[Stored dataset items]
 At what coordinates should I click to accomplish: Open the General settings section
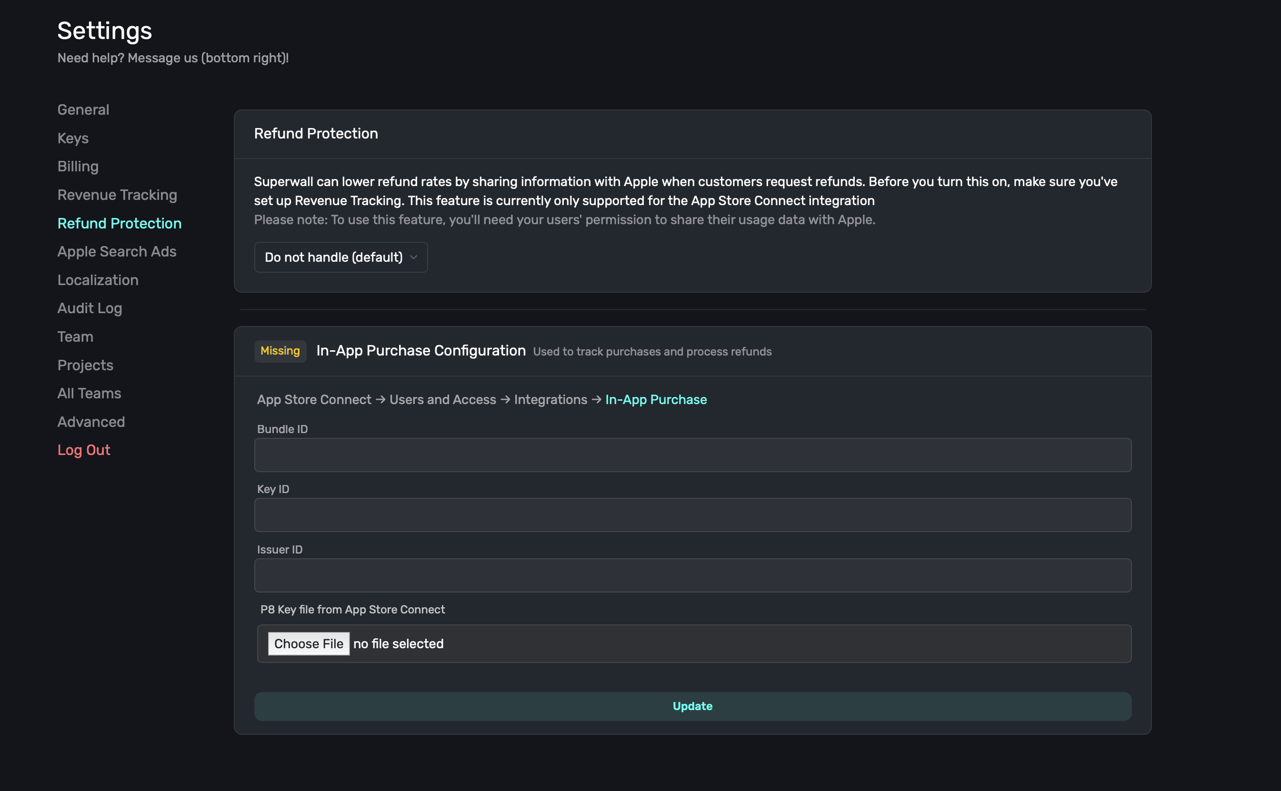[x=83, y=110]
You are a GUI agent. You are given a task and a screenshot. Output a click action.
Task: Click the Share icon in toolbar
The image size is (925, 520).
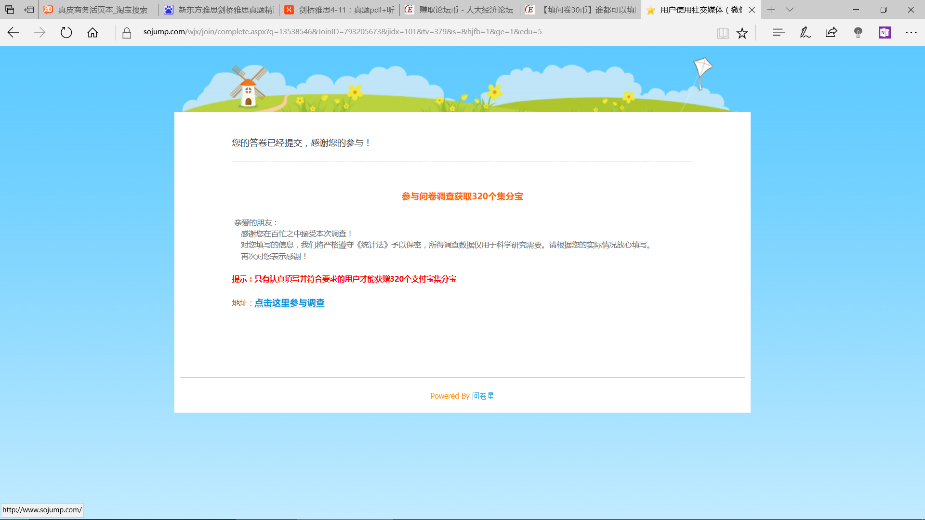point(832,32)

== INSTRUCTIONS TO FOLLOW ==
Every entry should be returned exactly as written, minus the pictures.

== EXERCISE SOLUTION ==
 At what coordinates should I click to accomplish: Open the General settings section
[x=83, y=110]
You are a GUI agent. You are given a task and a screenshot. Output a click action.
Task: Click the Share icon in toolbar
The image size is (925, 520).
point(832,32)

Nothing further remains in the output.